Swisscom introduces its own AI, chatbots in customer service centre

News General Switzerland 13 OKT 2017
Swisscom introduces its own AI, chatbots in customer service centre

Swisscom is introducing its own AI chatbots for its customer services. Pascal Jaggi, the head of Customer Care at Swisscom, has presented the operator's own artificial intelligence (AI) system Cosmos, which can distribute written enquiries from customers to the right employees. From 2018, the operator plans to launch a chatbot for processing voice communication.

Swisscom's service centre processes 30,000 - 40,000 written enquiries per month. Cosmos, developed by Swisscom, can process and forward enquiries with an 85 percent reliability. In contrast, employees distributing the enquiries show a high fault rate, with two thirds of the enquiries are forwarded to a wrong person.

Cosmos can also reply automatically, but only to 3 percent of enquiries, which can be re-directed to Self-Care. The reply is marked as a robo-reply.

Cosmos is based on a Deep-Learning technology and it includes 800,000 written enquiries. In addition, 100 employees currently spend two hours a day developing the AI system. 

The development of the system took Swisscom two years from the original idea to the launch in March. Initially it worked only for German language, making up 70 to 80 percent of the enquiries. French and Italian will follow. 

Beside Cosmos, in 2018, Swisscom is preparing another AI system, namely a chatbot to be connected with Cosmos. Initially, the chatbot will be deployed for simple administrative tasks and later, it will be able to resolve technical issues, too. The aim is to use the chatbot for customer consultations in the future as well.

Swisscom is now conducting internal tests with the Roboadvisor.
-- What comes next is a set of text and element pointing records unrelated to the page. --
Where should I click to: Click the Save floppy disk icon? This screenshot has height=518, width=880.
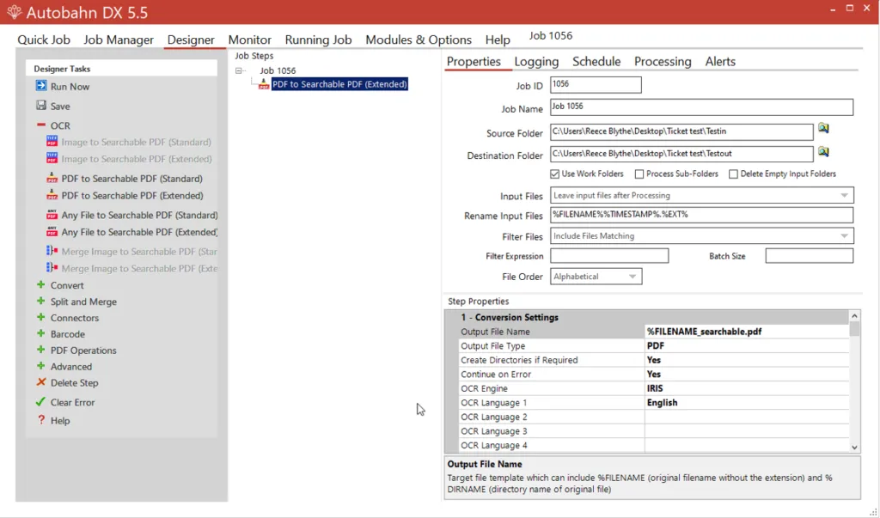point(41,106)
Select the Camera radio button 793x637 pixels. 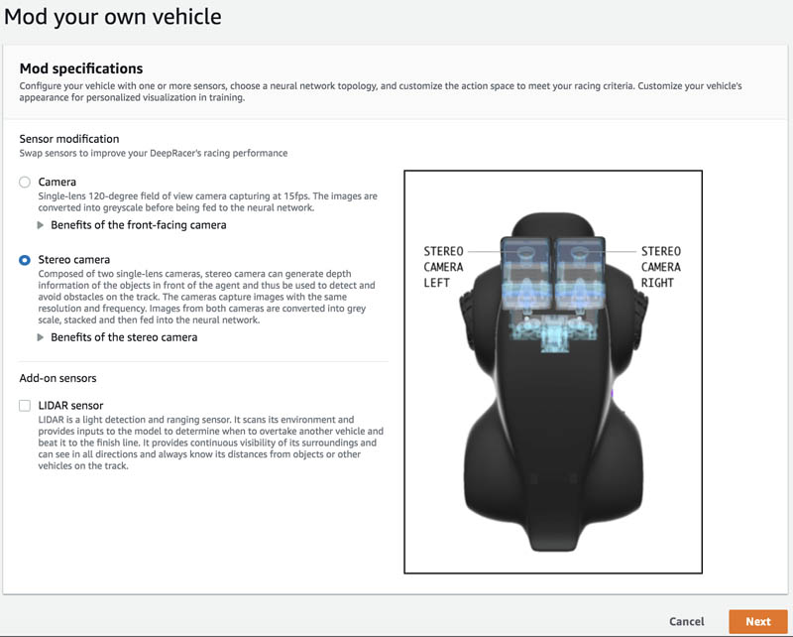[x=24, y=183]
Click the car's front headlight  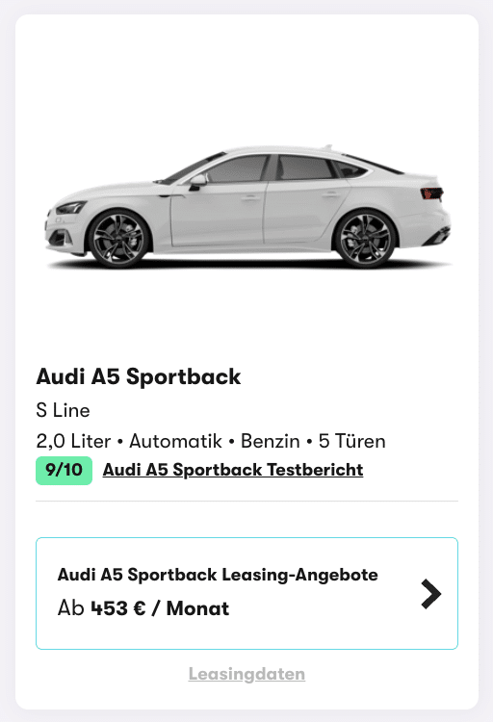click(70, 208)

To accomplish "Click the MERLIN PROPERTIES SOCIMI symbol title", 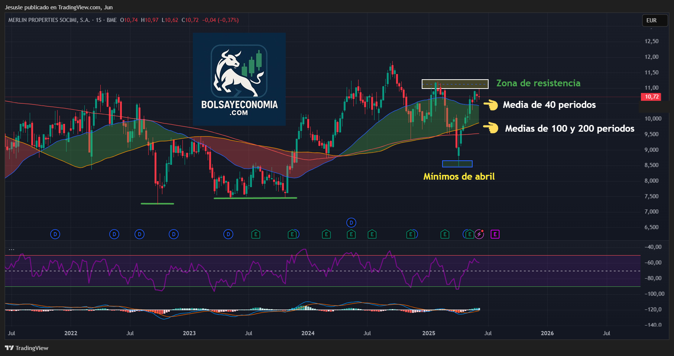I will pyautogui.click(x=49, y=20).
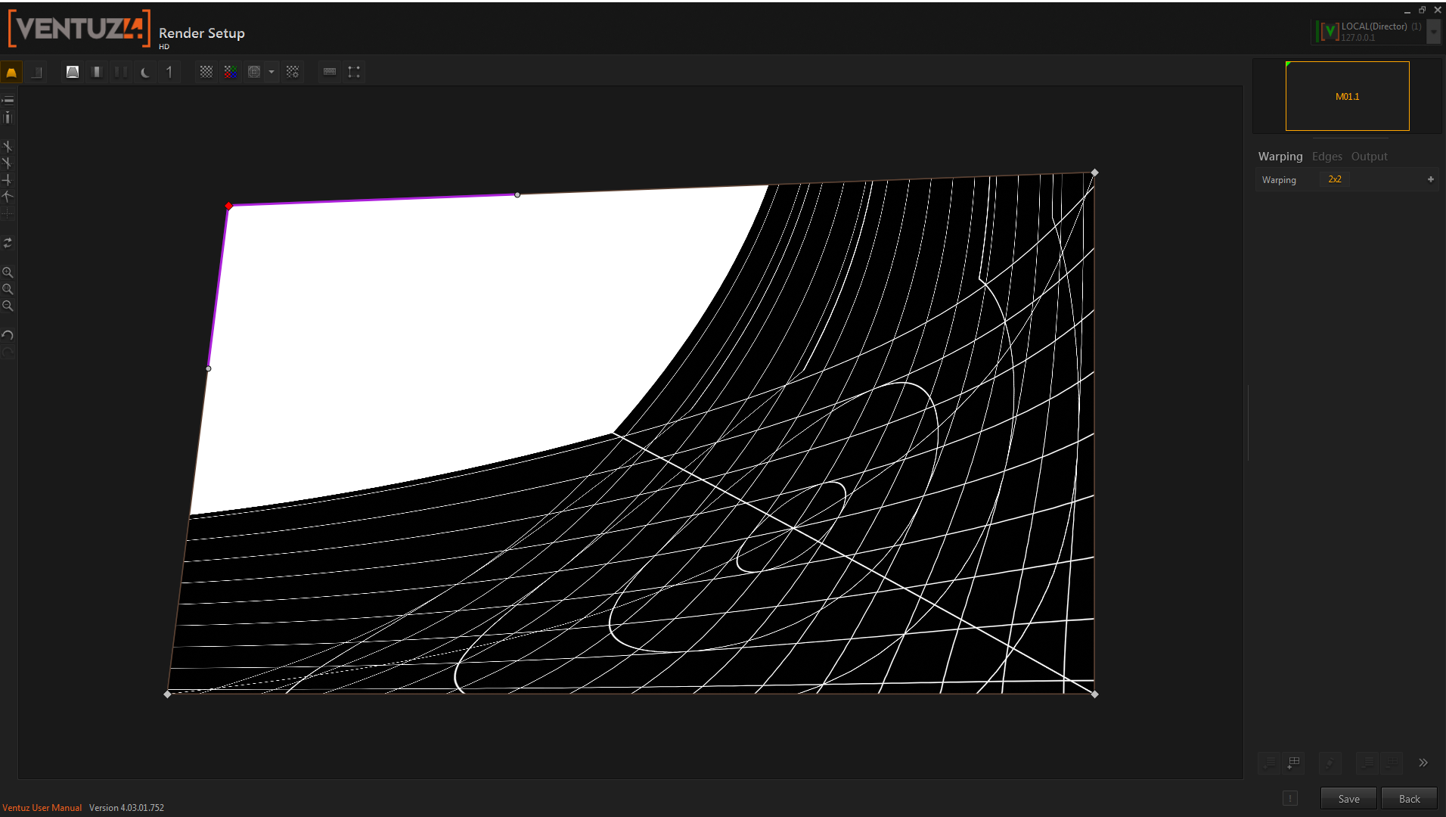Switch to the Output tab
Screen dimensions: 1446x817
click(x=1369, y=157)
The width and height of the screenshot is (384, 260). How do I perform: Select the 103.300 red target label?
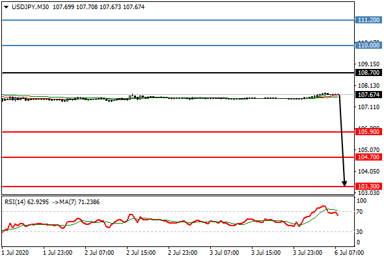tap(368, 187)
At the beginning of 2018, it will be offered to the first selected clients. Based on their responses, roll-out will follow. 

Swisscom has experience with AI in customer service. In 2016, Swisscom introduced the Voiceprint speech recognition to call centres. Swisscom bought the system from Israeli company Nice Systems and integrated it into its Call Centre, with a positive feedback.